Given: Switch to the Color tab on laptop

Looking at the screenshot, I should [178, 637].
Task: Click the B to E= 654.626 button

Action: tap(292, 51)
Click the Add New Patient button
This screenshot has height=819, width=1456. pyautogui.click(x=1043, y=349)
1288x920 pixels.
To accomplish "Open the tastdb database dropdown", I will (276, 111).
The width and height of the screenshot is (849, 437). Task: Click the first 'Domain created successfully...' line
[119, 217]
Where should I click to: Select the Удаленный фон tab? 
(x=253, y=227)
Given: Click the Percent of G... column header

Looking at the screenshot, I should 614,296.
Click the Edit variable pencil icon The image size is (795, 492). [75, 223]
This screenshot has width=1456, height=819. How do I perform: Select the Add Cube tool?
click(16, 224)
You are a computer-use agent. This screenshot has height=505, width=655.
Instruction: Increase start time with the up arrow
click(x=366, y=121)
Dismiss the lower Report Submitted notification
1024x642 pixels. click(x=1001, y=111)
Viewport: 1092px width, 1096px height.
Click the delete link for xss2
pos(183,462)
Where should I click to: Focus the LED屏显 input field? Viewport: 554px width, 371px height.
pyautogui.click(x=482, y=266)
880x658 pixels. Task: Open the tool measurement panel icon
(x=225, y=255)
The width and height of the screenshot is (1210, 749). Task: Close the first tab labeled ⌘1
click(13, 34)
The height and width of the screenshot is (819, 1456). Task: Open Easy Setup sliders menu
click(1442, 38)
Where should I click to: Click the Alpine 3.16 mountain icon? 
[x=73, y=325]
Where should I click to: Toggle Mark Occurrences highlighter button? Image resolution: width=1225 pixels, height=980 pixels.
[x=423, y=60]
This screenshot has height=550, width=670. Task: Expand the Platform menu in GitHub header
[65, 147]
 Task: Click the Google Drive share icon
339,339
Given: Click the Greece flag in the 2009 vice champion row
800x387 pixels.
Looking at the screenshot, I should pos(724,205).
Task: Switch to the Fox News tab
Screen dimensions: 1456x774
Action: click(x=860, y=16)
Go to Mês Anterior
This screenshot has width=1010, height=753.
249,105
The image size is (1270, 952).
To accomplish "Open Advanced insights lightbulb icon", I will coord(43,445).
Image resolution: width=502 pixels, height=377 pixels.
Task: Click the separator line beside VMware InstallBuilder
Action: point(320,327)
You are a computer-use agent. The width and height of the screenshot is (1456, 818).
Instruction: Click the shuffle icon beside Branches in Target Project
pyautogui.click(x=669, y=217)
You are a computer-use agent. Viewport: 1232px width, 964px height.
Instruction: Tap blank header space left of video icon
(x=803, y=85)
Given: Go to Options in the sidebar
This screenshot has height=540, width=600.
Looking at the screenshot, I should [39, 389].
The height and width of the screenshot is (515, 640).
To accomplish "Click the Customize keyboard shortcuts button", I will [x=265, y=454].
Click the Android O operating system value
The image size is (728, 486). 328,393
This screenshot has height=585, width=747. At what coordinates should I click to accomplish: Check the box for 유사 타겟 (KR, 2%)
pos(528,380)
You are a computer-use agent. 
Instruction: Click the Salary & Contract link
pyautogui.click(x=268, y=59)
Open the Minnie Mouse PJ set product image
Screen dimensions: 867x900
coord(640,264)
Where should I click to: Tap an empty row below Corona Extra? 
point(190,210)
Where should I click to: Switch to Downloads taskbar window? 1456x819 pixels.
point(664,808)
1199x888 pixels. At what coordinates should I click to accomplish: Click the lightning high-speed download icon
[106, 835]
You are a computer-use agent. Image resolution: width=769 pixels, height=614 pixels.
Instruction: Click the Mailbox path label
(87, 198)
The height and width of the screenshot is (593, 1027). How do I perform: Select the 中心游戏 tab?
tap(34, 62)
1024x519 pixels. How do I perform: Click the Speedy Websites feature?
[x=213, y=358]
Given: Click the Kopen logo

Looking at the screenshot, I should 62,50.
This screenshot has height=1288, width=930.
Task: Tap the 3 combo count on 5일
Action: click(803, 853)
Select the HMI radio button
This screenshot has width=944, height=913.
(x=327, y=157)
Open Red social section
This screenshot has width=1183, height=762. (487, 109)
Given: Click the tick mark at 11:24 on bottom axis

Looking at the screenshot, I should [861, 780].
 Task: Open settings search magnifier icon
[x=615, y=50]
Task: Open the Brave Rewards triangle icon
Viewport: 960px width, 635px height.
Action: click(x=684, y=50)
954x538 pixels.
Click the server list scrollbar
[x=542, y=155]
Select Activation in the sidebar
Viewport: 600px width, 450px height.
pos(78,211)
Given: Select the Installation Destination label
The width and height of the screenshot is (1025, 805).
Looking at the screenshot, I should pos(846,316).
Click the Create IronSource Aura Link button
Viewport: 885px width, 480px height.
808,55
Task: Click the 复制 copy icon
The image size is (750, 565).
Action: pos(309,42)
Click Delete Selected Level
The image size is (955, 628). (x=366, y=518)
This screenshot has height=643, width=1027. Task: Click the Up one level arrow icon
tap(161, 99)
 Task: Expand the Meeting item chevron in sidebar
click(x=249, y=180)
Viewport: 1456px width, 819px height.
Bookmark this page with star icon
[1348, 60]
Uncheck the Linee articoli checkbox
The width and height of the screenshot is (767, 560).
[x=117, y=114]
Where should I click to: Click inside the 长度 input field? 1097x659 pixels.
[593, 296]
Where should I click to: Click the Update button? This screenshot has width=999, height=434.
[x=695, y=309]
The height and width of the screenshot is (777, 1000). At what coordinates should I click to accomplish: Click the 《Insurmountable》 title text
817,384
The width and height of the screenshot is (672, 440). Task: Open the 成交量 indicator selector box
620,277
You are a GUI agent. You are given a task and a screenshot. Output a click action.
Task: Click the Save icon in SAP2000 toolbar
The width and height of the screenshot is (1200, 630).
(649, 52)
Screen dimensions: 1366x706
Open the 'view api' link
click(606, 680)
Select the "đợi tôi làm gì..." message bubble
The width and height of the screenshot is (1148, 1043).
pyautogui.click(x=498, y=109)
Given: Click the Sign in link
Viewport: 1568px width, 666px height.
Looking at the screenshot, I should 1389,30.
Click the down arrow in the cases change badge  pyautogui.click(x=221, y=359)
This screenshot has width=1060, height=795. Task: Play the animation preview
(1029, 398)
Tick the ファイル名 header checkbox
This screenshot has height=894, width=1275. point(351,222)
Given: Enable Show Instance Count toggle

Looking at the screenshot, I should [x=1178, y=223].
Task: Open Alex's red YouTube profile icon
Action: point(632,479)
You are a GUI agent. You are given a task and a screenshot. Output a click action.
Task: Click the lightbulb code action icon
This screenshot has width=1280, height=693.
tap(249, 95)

Task to carry out - Quote the records from the start through the line containing "click(16, 224)", both ends included.

Final result -
Given: Switch to the Color tab on laptop

Looking at the screenshot, I should [178, 637].
Task: Click the B to E= 654.626 button

Action: tap(292, 51)
Click the Add New Patient button
This screenshot has height=819, width=1456. pyautogui.click(x=1043, y=349)
1288x920 pixels.
To accomplish "Open the tastdb database dropdown", I will (276, 111).
The width and height of the screenshot is (849, 437). Task: Click the first 'Domain created successfully...' line
[119, 217]
Where should I click to: Select the Удаленный фон tab? 
(x=253, y=227)
Given: Click the Percent of G... column header

Looking at the screenshot, I should 614,296.
Click the Edit variable pencil icon The image size is (795, 492). [75, 223]
This screenshot has width=1456, height=819. How do I perform: Select the Add Cube tool?
click(16, 224)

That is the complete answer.